Resulta que “El Planeta de los Simios” no estaba en lejanas galaxias sino que se había edificado sobre el fracaso de la civilización humana, mientras el símbolo de la libertad yacía roto en una playa. El progreso sucumbió ante la fuerza oscura. No paro de recordar estos días, mirando por la ventana de cristales o las que se abren a los medios y a las redes sociales, “La Máquina del tiempo” de Herbert George Wells. Concretamente ese mundo del año 802.701 al que llega en su viaje un científico del siglo XIX. La vida aparente son los Eloi que habitan la superficie, sanos, guapos y tontos, juegan y se aman todo el día. En el subterráneo están los triunfadores de las crisis perpetuas: los Morlocks. En las noches sin luna, salen de cacería. Su alimento son los Eloi, que saben han de esconderse muertos de miedo cuando sus vecinos tienen hambre y que de vez en cuando caerá inexorablemente alguno.

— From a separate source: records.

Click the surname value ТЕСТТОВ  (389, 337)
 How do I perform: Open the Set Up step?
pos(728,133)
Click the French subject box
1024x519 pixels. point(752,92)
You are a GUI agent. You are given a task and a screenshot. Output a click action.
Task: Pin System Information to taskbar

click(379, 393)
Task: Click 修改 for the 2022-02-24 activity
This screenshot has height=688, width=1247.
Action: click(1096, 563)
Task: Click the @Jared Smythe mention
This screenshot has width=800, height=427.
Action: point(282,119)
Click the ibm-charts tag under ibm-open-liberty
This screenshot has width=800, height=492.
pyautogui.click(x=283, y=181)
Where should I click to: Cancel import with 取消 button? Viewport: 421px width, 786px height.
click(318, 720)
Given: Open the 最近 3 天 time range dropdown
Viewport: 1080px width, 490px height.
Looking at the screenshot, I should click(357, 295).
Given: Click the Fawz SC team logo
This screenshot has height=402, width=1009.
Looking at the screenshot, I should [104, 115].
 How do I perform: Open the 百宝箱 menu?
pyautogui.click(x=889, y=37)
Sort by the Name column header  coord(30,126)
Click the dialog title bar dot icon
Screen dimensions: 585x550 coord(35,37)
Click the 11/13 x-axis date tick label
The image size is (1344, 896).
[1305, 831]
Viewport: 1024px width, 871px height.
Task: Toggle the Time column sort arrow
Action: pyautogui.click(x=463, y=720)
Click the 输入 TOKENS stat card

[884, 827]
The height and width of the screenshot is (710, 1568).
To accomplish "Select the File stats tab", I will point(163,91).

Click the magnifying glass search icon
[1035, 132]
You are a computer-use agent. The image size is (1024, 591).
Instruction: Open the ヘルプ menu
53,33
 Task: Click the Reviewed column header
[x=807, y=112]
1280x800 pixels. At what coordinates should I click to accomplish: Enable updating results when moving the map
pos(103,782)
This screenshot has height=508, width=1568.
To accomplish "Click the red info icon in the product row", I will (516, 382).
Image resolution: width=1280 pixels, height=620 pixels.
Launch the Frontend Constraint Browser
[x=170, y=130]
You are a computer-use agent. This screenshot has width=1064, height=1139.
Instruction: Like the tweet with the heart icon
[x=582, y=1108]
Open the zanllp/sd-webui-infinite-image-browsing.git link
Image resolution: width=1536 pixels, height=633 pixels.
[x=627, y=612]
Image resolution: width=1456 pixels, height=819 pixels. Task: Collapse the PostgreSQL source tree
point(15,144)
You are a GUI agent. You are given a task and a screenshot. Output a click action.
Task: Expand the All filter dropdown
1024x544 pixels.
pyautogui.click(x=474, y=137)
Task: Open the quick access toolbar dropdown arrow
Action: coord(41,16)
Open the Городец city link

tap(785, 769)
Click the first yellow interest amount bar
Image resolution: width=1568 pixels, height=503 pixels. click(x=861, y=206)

Nuestra civilización se encuentra en el camino errático, sin duda. Puede salir de esta devastadora crisis con propósito de enmienda, de construir un mundo respirable y vivible para todos o puede caer en el abismo que previó la literatura a través de los indicios.
No, no es buena noticia que los niños tengan miedo a salir a la calle por el coronavirus. El sector timorato de la sociedad ha hecho una eficaz labor de adoctrinamiento. A veces, en las madrigueras acechan otros peligros. La vida hay que vivirla eligiendo cada paso entre beneficios y riesgos. Una sociedad adulta lo sabe. Déjennos seguir construyendo el futuro dure lo que dure. Y no mirando el mundo solo desde constreñidas ventanas durante todas las horas del día.